**** Estratto del documento ****

Durante i miei studi di architettura ogni anno ci veniva assegnato un progetto che durava per tutto l’anno accademico. Era un esame molto importante che iniziava in settembre e doveva essere concluso per luglio dell’anno successivo. Ogni anno si lavorava su una tematica diversa come un complesso residenziale, una biblioteca, un centro commerciale, una piazza e così via. Ogni anno cambiava anche il docente ma la cosa che sicuramente ha segnato il mio modo di lavorare, anche se non faccio l’architetto, è il metodo che ho appreso in ognuno di quei cinque laboratori.

Per prima cosa ci si doveva recare sul posto scelto dal docente per iniziare a conoscere il luogo, attraverso una documentazione di semplici fotografie o disegni. Capitava spesso di fermarsi a chiacchierare con qualcuno del posto, di fermarsi a mangiare o di tornarci nelle settimane successive da soli. 

Poi si tornava in laboratorio e iniziava una vera e propria fase di ricerca storica sul territorio attraverso mappe, scritti, libri e riviste. La ricerca proseguiva riflettendo su come i grandi architetti della storia avevano risolto problematiche simili a quelle alle quali ci stavamo approcciando di volta in volta, questi venivano chiamati riferimenti.

****

> _Esercizio 1_: Riassumi in due frasi il brano sugli studi di architettura.
> _Esercizio 2_: Scrivi il seguito del brano sugli studi di architettura, riprendendo dopo la sua ultima frase.

**** Materiale mostrato ****

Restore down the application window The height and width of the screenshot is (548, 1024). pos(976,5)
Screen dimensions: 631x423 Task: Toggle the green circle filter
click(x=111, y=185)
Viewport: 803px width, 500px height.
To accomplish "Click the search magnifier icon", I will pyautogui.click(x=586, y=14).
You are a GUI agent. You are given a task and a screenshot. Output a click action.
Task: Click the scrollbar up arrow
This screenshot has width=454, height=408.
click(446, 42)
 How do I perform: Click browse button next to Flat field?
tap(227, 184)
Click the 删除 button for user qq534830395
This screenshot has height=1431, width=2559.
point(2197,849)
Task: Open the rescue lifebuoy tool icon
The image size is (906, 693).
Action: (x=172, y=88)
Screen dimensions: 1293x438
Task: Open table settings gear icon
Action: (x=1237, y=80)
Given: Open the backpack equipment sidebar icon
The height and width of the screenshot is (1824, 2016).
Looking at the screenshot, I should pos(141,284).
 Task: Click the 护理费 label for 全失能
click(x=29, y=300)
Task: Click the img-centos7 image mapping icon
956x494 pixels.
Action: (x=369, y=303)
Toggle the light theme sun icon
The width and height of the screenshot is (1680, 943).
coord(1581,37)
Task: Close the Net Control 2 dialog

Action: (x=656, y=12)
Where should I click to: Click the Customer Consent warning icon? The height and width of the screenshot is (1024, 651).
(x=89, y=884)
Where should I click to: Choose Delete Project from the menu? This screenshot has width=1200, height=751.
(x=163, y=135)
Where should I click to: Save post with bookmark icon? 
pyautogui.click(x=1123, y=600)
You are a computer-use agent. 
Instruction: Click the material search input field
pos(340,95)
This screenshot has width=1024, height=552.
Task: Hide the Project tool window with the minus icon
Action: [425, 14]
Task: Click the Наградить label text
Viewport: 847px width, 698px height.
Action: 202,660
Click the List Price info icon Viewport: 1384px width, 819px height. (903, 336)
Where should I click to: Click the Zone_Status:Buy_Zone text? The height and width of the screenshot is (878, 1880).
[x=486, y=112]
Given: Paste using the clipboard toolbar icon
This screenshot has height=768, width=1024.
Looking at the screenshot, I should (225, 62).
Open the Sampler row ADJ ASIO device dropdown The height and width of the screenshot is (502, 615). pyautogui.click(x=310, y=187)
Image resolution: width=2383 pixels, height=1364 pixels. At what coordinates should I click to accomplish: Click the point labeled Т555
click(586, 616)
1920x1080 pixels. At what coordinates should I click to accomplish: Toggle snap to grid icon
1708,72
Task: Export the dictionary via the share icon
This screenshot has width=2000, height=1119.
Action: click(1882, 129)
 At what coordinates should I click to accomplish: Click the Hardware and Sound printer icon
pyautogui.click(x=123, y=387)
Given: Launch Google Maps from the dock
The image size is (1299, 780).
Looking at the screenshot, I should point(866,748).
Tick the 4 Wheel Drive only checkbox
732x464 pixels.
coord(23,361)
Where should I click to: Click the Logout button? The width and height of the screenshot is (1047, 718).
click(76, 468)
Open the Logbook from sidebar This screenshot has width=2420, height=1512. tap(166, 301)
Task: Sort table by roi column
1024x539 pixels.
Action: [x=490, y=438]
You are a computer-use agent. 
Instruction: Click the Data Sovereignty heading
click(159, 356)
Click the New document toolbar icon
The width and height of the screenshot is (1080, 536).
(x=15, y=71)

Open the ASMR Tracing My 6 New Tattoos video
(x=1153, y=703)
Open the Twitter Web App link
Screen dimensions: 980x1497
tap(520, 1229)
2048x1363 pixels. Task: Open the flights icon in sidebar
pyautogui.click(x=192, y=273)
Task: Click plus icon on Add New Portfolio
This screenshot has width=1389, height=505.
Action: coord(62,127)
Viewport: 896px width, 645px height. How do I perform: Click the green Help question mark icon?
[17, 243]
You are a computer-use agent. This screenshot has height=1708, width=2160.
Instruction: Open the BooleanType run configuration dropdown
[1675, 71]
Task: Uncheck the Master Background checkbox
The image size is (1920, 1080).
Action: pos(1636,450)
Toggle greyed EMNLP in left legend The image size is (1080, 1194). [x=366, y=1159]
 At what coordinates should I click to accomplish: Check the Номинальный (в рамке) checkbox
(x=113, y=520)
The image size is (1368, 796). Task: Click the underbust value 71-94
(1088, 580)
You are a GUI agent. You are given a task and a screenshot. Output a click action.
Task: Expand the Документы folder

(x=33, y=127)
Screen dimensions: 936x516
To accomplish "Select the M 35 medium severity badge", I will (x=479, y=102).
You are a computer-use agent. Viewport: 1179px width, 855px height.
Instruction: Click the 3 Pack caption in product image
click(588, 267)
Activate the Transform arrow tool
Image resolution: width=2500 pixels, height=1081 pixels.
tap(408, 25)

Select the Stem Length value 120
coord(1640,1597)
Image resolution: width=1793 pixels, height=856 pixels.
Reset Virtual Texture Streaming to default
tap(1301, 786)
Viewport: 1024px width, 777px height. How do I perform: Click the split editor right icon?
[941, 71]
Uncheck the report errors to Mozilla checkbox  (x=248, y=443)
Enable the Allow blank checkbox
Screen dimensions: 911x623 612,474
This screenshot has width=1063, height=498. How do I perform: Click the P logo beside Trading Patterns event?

****

> _Risposta corretta 1_: Durante gli studi di architettura ogni anno si svolgeva un progetto annuale, da settembre a luglio, con un tema e un docente sempre diversi, e il metodo appreso in quei cinque laboratori ha segnato il modo di lavorare di chi scrive. Il metodo prevedeva prima un sopralluogo nel posto scelto dal docente, documentato con fotografie o disegni, e poi, in laboratorio, una ricerca storica sul territorio e lo studio di come i grandi architetti avevano risolto problemi simili, detti riferimenti.

> _Risposta corretta 2_:
Solo dopo aver conosciuto il luogo, studiato la storia e scelto dei validi riferimenti si iniziava a progettare. Passavano alcuni mesi da quando si partiva con una progettazione di massima fino al dettaglio degli infissi o dei pavimenti fino alla conclusione del progetto e dell’esame.

Perché parlo di questo in relazione alle immagini che descrivono una struttura ricettiva o un’architettura? 

Perché ritengo che le immagini che raccontano, descrivono e suscitano idee di un luogo siano di per sé parte di un progetto. Se il committente e il fotografo non hanno idea e controllo di quello che stanno facendo stanno perdendo e lasciando al caso il controllo dell’immagine di quel luogo. 

Per questo ritengo fondamentale la conoscenza prima di iniziare un lavoro fotografico, per definire una strategia dei concetti che devono essere toccati e espressi nel lavoro.

Anche se una azienda turistica non vuole caratterizzare la propria immagine con una strategia lo sta già facendo

Come per la strategia aziendale nessuno può decidere a priori di non dotarsi di un’immagine della propria azienda. Ogni giorno vengono viste e veicolate molte immagini di ogni struttura turistica e questo contribuisce a formare un’identità di come questa azienda opera. Se questa strategia non è condivisa si sta operando senza una consapevolezza di quello che si sta facendo. 

La fotografia non è di per sé una copia uguale della realtà

Qualunque immagine, bella o brutta che sia, rappresenta una prospettiva personale sul mondo di chi la sta realizzando. Anche una telecamera di sicurezza segue delle regole ed è stata posizionata in quel punto specifico perché copra una certa area. Non c’è nulla di automatico: qualcuno deve sempre scegliere un punto di vista.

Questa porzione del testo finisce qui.